I tell you, unless your righteousness surpasses
that of the scribes and Pharisees,
you will not enter the kingdom of heaven.
We have seen that an external and performative approach to the law leaves much to be desired and is ultimately insufficient. The Pharisees were able to manipulate the law by selectively prioritizing verses that seemed to endorse their sinful impulses. For instance, they were able to take the law about Sabbath rest and use it to justify their hostile opposition of Jesus. They ended up flipping the goodness motivating the law on its head such that they ended up trying to destroy life rather than saving it. If it is "life and death, good and evil" that are before man, as Sirach wrote, they clearly stretched forth their hand to death. And yet, for all this, the law was not at fault. There were limits to what the law could accomplish in fallen human hearts. It might prevent murder and adultery, but it did this by way of external consequences, rather than by inner conversion. Jesus did not desire to simply disregard the law and start fresh. Rather he fulfilled, not only by further specifying the provisions of the law, but by fulfilling God's promise through the prophets to give new hearts to the human race.

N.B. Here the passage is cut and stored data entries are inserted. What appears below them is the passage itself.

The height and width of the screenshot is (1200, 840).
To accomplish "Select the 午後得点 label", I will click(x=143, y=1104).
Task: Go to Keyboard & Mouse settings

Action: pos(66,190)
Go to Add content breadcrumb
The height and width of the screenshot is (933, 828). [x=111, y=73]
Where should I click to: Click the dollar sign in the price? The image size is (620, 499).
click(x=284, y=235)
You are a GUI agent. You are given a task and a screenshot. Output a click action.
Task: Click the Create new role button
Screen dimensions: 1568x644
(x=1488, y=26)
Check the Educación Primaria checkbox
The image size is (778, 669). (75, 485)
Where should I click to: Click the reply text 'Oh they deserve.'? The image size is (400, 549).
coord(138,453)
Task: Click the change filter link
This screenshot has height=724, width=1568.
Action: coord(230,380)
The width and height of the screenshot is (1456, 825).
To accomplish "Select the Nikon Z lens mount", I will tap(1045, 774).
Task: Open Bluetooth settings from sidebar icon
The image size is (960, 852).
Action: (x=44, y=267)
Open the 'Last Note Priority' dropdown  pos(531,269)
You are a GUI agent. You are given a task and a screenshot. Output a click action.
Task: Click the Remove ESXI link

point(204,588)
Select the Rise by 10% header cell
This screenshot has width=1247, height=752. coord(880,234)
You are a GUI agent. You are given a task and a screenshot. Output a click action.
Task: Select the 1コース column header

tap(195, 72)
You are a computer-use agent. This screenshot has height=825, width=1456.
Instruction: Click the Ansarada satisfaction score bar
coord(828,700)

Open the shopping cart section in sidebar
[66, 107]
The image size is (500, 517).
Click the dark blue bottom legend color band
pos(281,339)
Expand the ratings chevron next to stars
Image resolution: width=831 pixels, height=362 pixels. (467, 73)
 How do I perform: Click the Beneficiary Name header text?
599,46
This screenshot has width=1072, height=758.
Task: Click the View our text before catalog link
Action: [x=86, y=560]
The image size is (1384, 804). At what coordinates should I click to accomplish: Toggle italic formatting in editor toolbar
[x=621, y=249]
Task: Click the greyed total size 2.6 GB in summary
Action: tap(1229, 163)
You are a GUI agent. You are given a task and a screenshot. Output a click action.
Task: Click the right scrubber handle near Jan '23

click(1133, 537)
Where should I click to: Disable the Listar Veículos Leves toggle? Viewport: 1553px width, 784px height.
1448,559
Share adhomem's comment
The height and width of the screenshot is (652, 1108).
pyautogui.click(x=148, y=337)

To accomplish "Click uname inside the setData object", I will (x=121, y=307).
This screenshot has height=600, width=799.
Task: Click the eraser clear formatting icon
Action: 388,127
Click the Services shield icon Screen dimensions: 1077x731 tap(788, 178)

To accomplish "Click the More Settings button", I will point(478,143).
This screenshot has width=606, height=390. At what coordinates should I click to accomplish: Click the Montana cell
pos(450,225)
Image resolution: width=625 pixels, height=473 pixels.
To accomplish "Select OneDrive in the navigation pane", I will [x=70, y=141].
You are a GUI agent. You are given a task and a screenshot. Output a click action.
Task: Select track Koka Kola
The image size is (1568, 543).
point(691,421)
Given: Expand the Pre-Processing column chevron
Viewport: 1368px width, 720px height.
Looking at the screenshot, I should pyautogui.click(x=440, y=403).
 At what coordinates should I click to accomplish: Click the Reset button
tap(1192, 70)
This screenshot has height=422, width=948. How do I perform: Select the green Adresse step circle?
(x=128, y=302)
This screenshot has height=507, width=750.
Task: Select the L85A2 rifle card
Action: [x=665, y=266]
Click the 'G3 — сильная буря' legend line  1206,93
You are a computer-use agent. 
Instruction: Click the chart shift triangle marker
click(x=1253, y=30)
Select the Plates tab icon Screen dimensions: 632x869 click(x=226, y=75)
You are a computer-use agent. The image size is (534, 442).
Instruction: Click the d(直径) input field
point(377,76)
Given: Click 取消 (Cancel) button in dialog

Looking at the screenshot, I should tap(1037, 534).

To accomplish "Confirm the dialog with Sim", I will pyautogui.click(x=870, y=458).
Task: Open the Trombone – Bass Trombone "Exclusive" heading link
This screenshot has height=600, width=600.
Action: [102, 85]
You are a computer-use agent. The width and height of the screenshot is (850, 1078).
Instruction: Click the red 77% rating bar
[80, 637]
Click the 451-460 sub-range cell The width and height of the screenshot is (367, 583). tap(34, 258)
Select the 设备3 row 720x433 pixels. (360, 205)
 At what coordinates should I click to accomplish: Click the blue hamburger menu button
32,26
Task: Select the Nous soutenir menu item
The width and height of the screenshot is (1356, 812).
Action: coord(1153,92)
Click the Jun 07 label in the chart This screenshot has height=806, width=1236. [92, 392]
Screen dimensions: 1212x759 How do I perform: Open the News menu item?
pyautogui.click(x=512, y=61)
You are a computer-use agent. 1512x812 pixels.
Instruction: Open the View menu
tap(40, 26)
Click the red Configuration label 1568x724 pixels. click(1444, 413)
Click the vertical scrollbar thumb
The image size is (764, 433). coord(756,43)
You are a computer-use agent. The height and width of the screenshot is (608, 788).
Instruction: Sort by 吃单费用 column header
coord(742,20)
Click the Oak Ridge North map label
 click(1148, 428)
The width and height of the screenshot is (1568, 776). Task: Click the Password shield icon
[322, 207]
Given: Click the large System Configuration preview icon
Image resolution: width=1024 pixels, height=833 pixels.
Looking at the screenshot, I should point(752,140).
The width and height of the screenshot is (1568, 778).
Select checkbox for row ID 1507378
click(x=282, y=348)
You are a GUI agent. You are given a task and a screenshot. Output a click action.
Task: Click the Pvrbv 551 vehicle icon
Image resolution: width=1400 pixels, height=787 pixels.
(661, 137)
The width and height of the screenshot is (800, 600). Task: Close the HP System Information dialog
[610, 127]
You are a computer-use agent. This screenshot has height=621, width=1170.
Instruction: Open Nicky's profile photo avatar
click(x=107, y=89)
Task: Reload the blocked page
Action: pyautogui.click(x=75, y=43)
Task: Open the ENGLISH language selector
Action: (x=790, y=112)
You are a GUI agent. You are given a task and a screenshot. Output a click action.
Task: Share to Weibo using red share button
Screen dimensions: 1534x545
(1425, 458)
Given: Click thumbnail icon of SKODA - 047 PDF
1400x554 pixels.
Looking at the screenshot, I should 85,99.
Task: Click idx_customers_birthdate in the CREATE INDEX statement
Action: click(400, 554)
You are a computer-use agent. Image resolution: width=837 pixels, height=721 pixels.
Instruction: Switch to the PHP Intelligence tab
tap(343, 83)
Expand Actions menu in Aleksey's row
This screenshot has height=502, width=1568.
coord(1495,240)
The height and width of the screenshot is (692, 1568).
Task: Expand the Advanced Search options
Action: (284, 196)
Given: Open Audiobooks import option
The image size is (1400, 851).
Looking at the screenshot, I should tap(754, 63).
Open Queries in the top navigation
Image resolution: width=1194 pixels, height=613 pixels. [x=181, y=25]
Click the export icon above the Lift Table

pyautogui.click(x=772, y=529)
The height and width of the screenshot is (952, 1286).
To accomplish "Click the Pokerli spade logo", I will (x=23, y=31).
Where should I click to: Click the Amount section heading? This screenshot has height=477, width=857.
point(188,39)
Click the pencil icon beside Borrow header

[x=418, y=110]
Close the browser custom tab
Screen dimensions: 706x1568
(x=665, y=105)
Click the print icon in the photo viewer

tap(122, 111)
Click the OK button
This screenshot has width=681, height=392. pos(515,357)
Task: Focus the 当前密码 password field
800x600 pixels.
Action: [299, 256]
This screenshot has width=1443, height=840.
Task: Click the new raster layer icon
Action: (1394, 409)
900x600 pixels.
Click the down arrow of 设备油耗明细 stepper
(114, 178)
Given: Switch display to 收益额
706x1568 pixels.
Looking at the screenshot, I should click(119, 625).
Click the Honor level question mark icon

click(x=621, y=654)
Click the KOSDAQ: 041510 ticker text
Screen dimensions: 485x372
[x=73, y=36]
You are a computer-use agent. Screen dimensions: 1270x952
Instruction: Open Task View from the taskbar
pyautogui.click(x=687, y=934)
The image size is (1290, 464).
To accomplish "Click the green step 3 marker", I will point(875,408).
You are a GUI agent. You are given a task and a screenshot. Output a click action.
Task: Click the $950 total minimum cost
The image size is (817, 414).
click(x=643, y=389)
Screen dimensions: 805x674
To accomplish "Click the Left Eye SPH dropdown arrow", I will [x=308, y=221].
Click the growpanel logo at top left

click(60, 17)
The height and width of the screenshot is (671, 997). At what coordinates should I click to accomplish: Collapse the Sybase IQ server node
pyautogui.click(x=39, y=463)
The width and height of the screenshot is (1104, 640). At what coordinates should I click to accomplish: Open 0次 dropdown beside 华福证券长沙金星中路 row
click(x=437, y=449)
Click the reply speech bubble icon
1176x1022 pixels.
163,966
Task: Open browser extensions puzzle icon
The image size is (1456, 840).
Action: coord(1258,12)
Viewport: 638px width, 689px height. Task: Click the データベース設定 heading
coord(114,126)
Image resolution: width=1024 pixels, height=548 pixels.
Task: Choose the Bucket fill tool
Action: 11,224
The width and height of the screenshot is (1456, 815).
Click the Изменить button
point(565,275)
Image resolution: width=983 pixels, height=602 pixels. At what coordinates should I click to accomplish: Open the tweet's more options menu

And I will give you a new heart, and a new spirit I will put within you. And I will remove the heart of stone from your flesh and give you a heart of flesh (see Ezekiel 36:26).
For this is the covenant that I will make with the house of Israel after those days, declares the Lord: I will put my law within them, and I will write it on their hearts. And I will be their God, and they shall be my people (see Jeremiah 31:33).
Thus it is not enough for us to avoid murder will still cherishing and indulging anger within our hearts. This is similar to how it was not enough for the exile generation to leave Egypt when the Egyptian idols still dominated their hearts, when they still longed for the leeks, the garlic, and the melons of they who held them captive (see Numbers 11:5).
The internal transformative to which we are called is a gift. But it is one with which we must cooperate if our righteousness is to surpass the scribes in the Pharisees. The Spirit is the one who initiates. But we must respond when he convicts us. When he makes us notice that we are dwelling on anger or allowing ourselves to careen dangerously toward occasions of temptation to lust we must use the strength he gives us to not only avoid the bad but even replace it with good. We can, perhaps, reconcile with those with whom we are angry, or at least pray for them. We can pray for the human dignity of those toward whom we were tempted to treat as objects of lust. Or, if we cannot even safely think of them, we can at least maintain custody of our eyes and turn our minds elsewhere, to the true, the excellent, and the praiseworthy (see Philippians 4:8). Anyone who has ever attempted this struggle without active reliance of God's grace while readily confirm that it feels overwhelming and impossible. But because Jesus fulfilled the law and gave us new hearts it is possible with his help.
But I say to you, do not swear at all;
Divorce and the swearing of private oaths were realities that seemed necessary under the Old Covenant, in which the old way to influence behavior was by external regulations. But in the ideal of the New Covenant the marriage without the possibility or need of divorce became real. It was no longer merely assumed that adultery was going to be part of the story, and indeed, it did not need to be. In the New Covenant people could now desire the truth enough to avoid the need for amplification when they supposedly really meant what they were saying, which in reality often led only to greater degrees of dissembling, the evidence of which was the way the language of their oath swearing had been twisted with too much shame to directly address the Most High.
The fact that Jesus raised the standard of the law should not cause us dismay, as though he only increased the arduous difficulty of our call to righteousness. He actually makes it possible for us to harmonize in inner lives with our external actions, such that all are motivated by desire for the good, all are motivated by love. At first the vision seems illusory or at best oblique. But the more we lean into responding to the words of Jesus with the help of the Spirit the more we will even here and now begin to discover something of the reality that Paul described to the church at Corinth:
What eye has not seen, and ear has not heard,
and what has not entered the human heart,
what God has prepared for those who love him,
this God has revealed to us through the Spirit.